Aim of the exercise: Find the word "agent" in the records below. List each line containing it.

Input data:
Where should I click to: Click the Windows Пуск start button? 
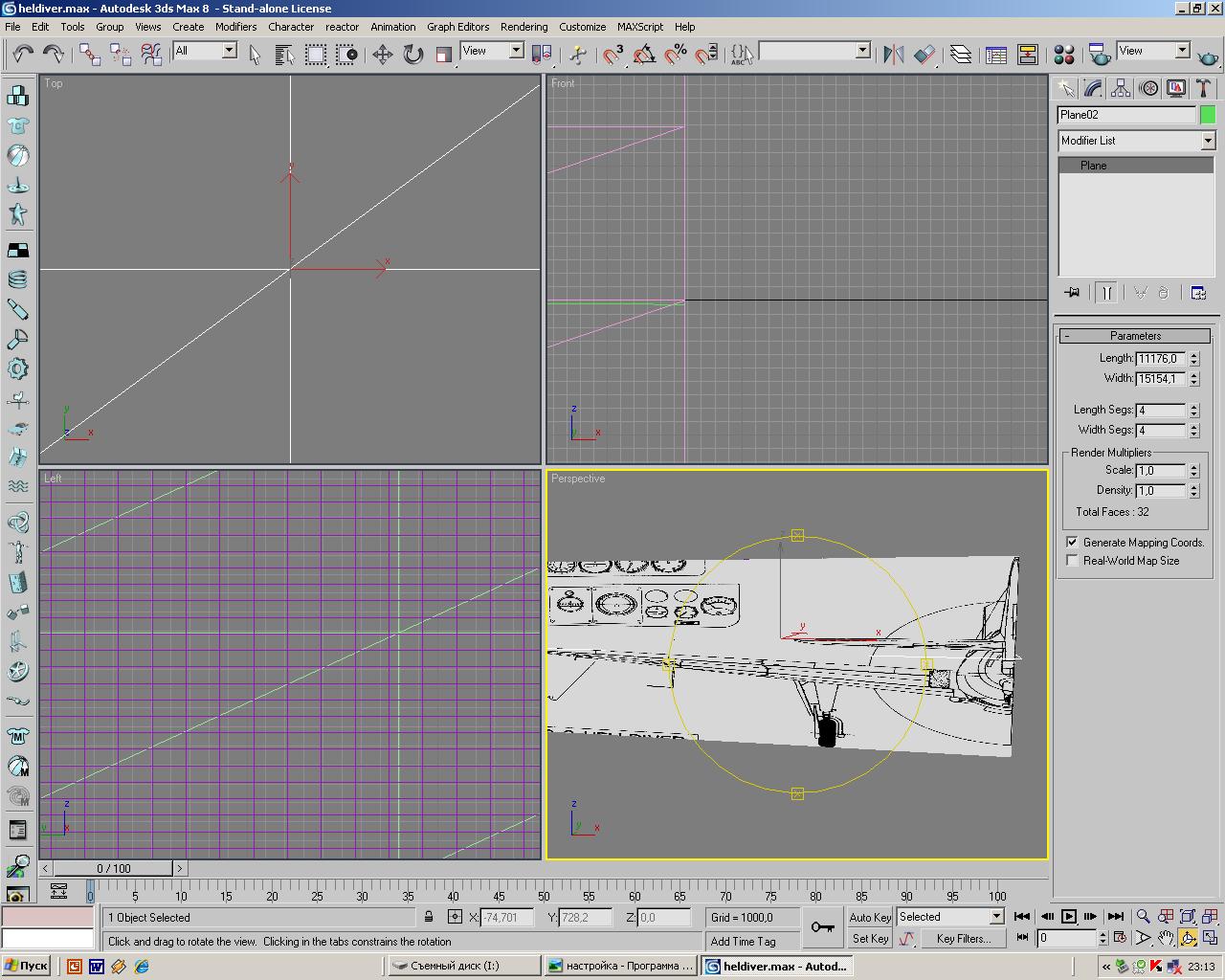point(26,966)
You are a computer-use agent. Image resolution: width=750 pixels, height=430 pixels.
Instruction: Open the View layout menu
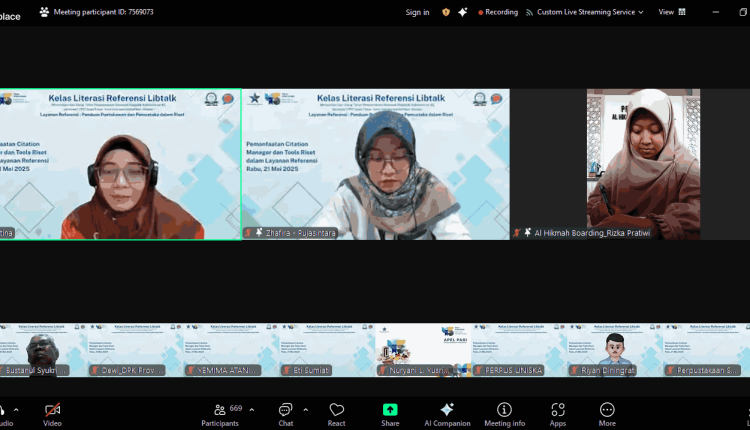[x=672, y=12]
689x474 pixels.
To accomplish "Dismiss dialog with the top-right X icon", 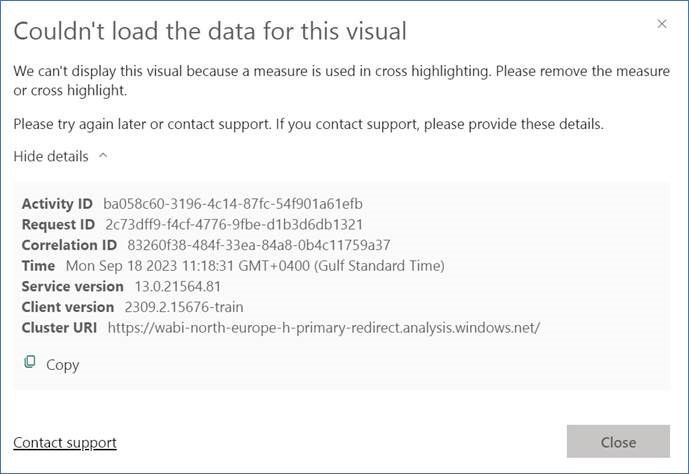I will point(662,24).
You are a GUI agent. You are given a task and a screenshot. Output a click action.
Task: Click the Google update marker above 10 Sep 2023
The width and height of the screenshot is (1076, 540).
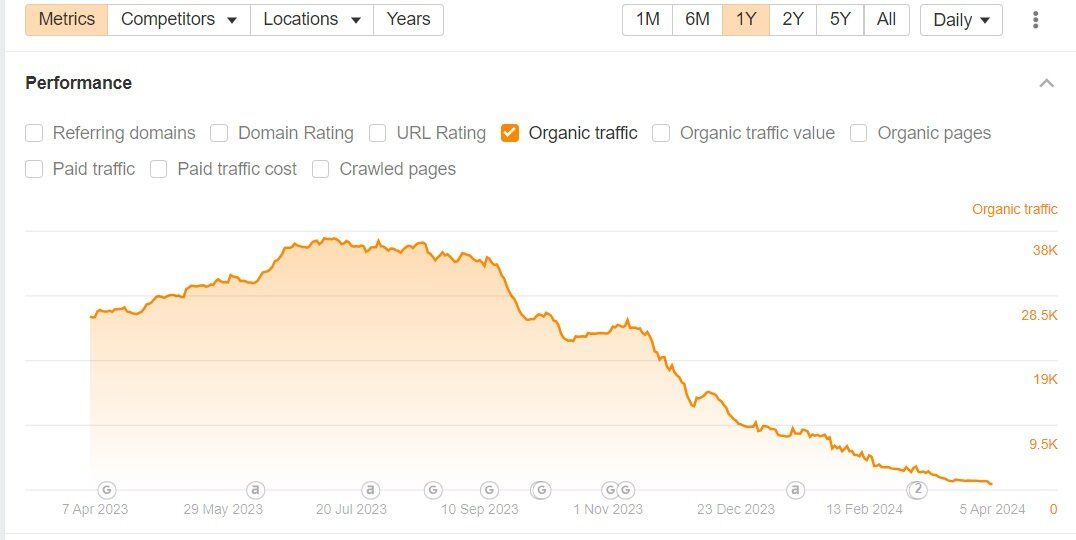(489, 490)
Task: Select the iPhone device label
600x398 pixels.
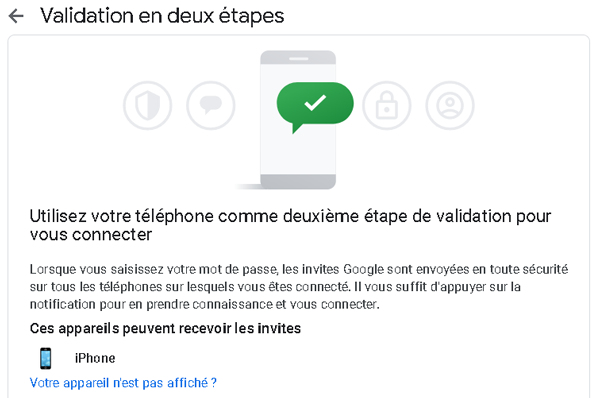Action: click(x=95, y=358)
==
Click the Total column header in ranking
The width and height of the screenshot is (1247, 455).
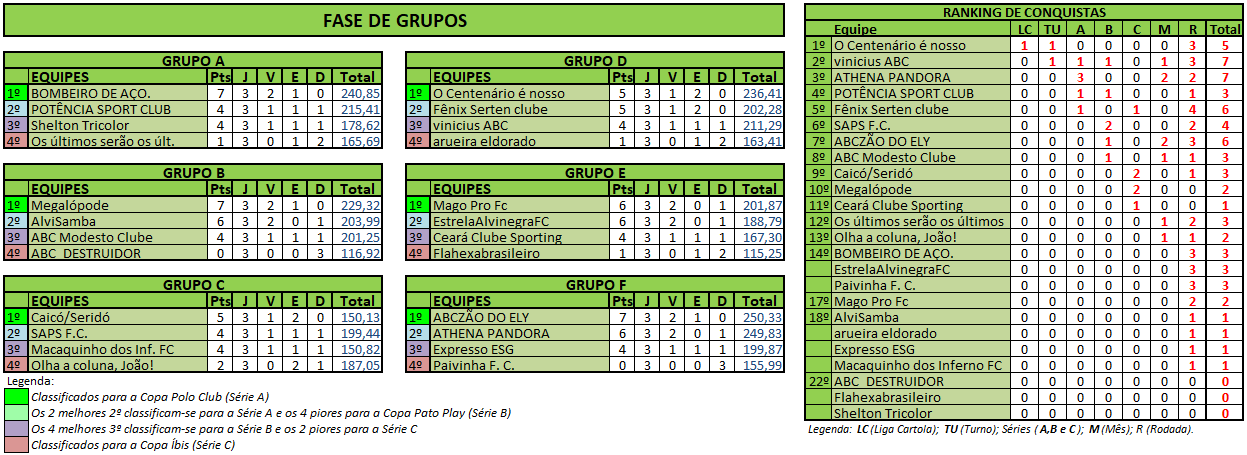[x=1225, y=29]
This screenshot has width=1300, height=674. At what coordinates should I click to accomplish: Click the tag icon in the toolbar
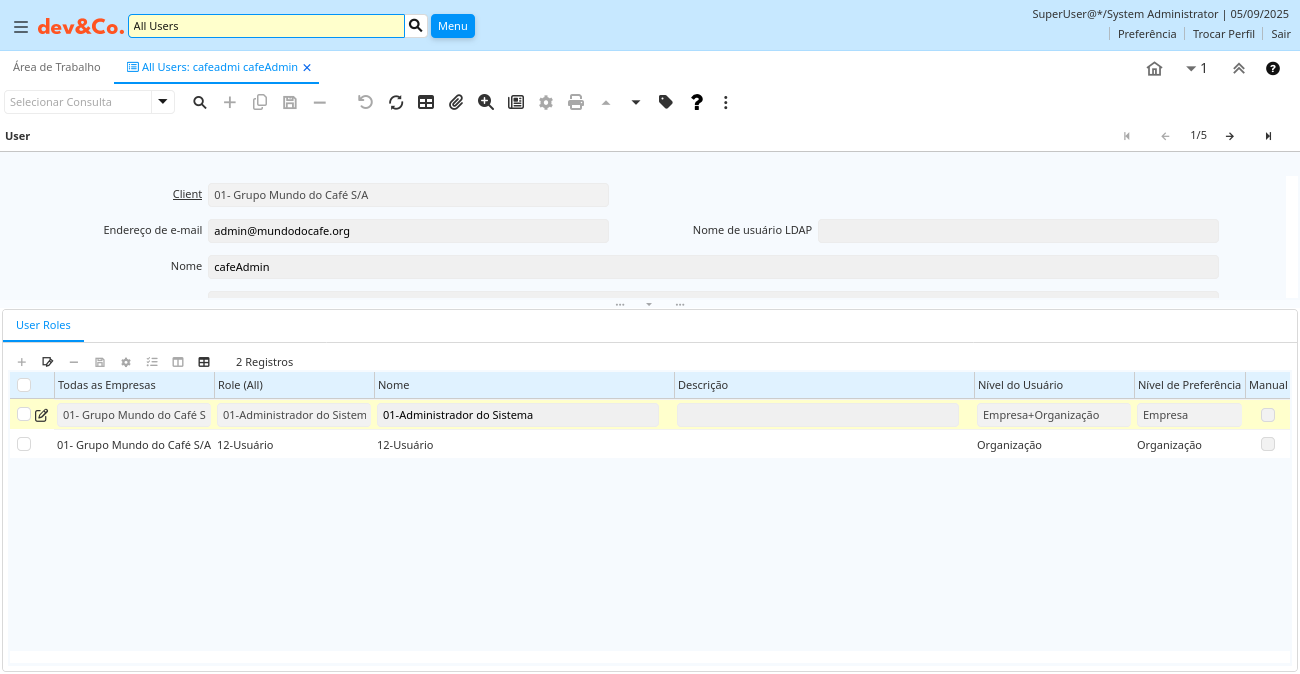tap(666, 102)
==
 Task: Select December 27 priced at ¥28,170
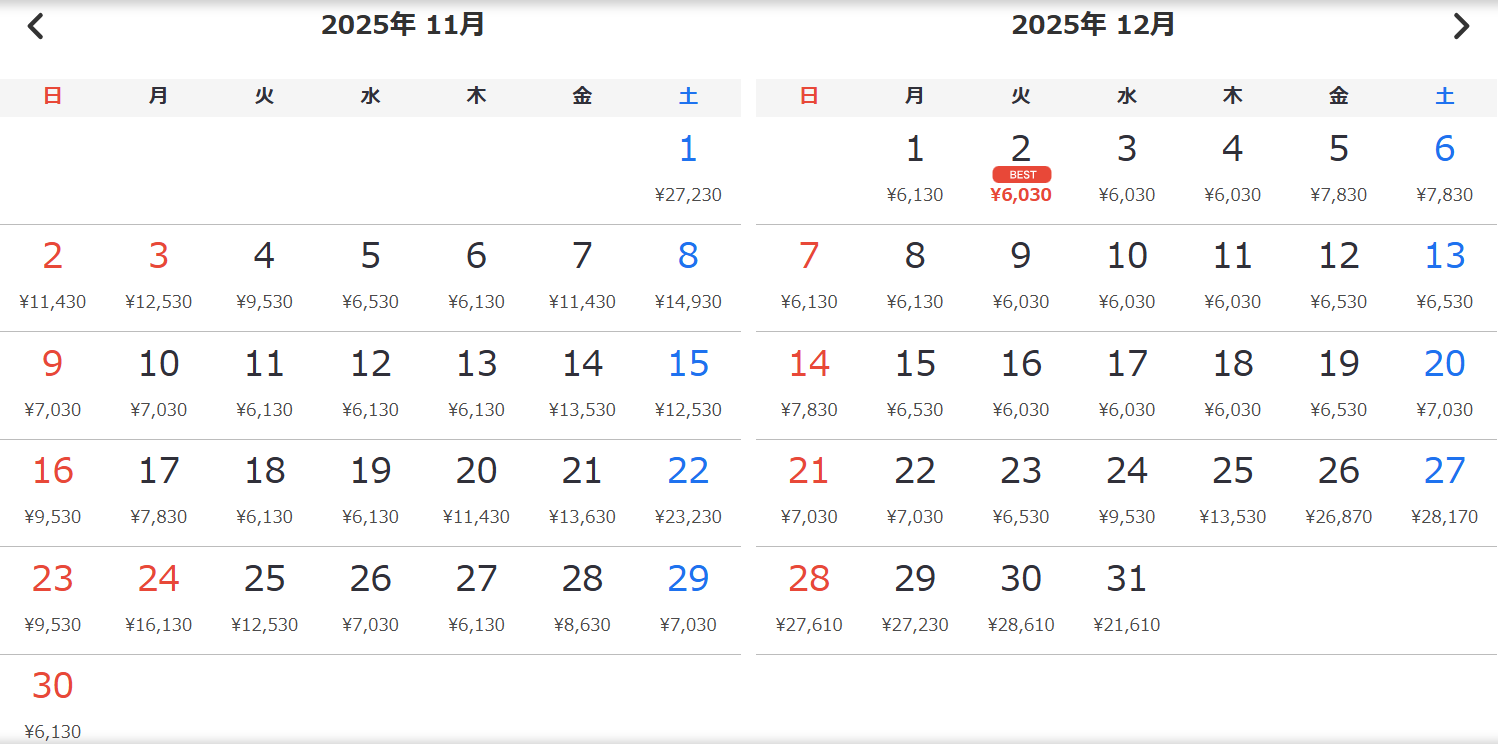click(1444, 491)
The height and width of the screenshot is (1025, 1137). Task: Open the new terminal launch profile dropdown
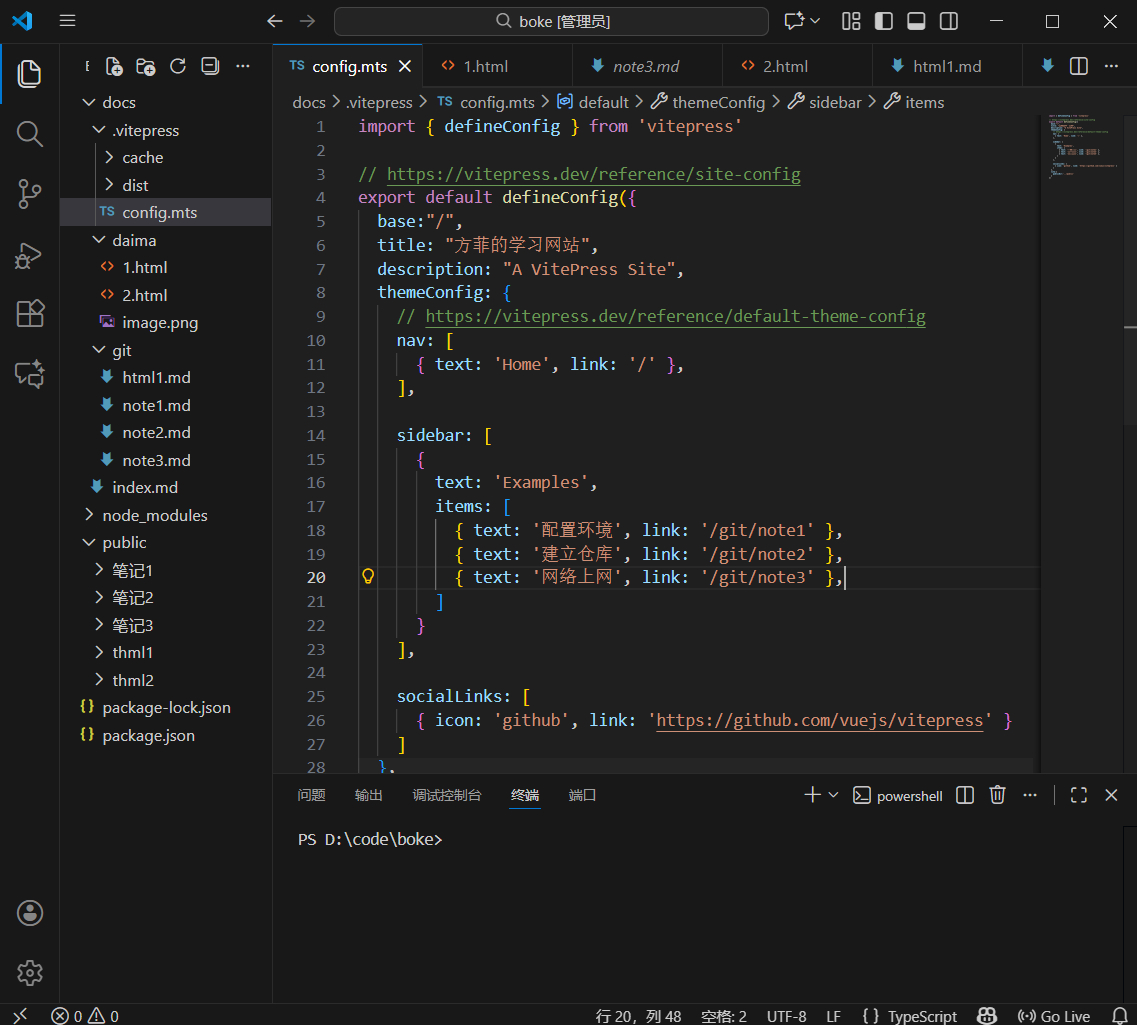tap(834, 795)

Solution:
You are a computer-use agent. Image resolution: width=750 pixels, height=430 pixels.
You are a GUI agent. You are given a task and a screenshot. Output a click action.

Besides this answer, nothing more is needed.